Key idea: A discovery about planets around M dwarf stars could cause a major shift in the search for life on other planets.
Original author and publication date: University of California, Riverside – October 21, 2022
Futurizonte Editor’s Note: The Universe keeps reminding us that we have no idea about what truly is out there
From the article:
An Earth-like planet orbiting an M dwarf — the most common type of star in the universe — appears to have no atmosphere at all. This discovery could cause a major shift in the search for life on other planets.

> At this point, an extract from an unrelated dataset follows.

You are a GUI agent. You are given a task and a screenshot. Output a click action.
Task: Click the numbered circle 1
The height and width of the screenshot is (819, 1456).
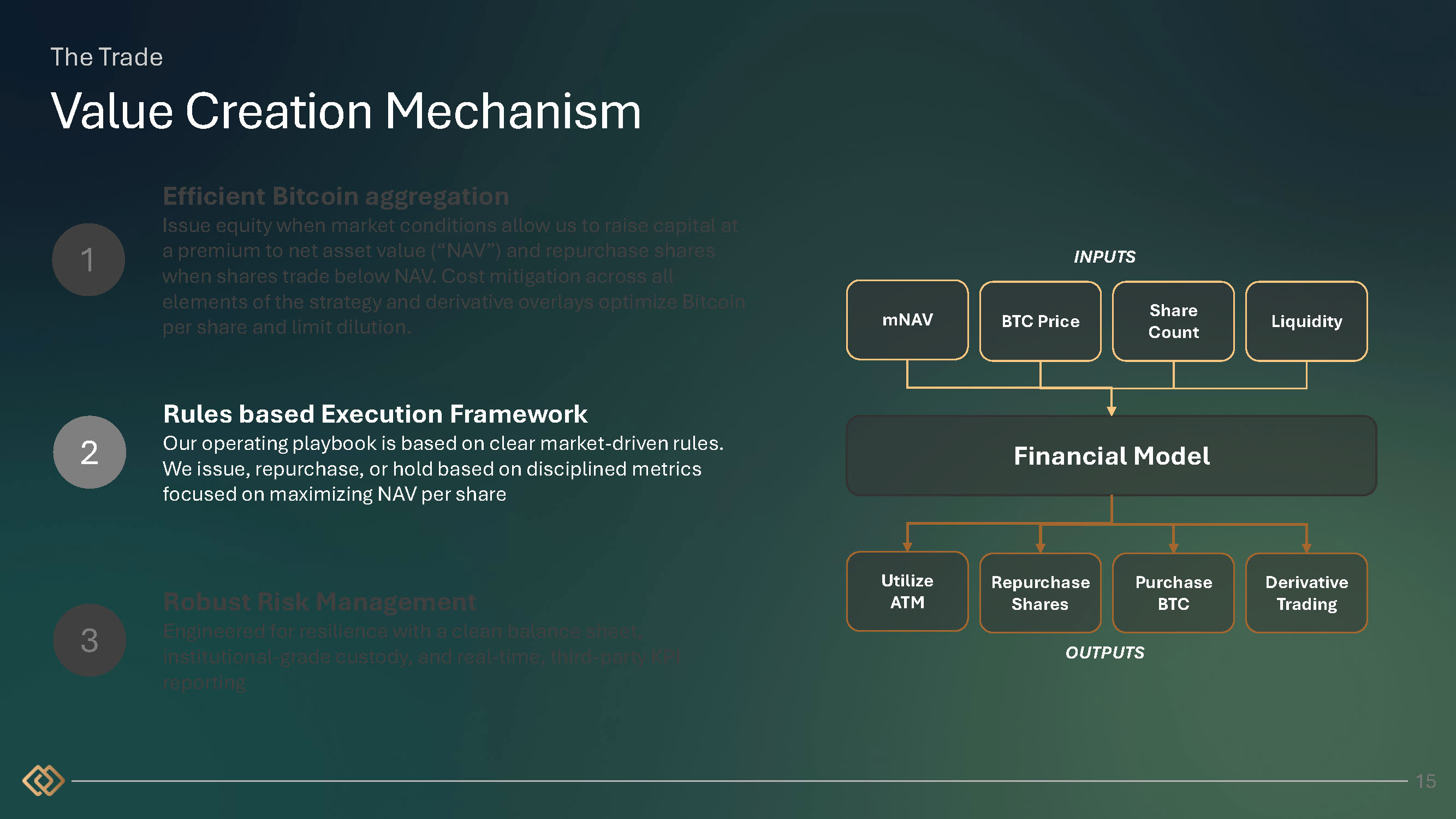point(88,259)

Because M-dwarfs are so ubiquitous, this discovery means a large number of planets orbiting these stars may also lack atmospheres and therefore are unlikely to harbor living things.
The work that led to the revelations about the no-atmosphere planet, named GJ 1252b, are detailed in the Astrophysical Journal Letters.
This planet orbits its star twice during the course of a single day on Earth. It is slightly larger than Earth, and it is much closer to its star than Earth is to the sun, making GJ 1252b intensely hot as well as inhospitable.
“The pressure from the star’s radiation is immense, enough to blow a planet’s atmosphere away,” said Michelle Hill, UC Riverside astrophysicist and study co-author.
Earth also loses some of its atmosphere over time because of the sun, but volcanic emissions and other carbon cycling processes make the loss barely noticeable by helping replenish what is lost. However, in greater proximity to a star, a planet cannot keep replenishing the amount being lost.
In our solar system, this is the fate of Mercury. It does have an atmosphere, but one that is extremely thin, made up of atoms blasted off its surface by the sun. The extreme heat of the planet causes these atoms to escape into space.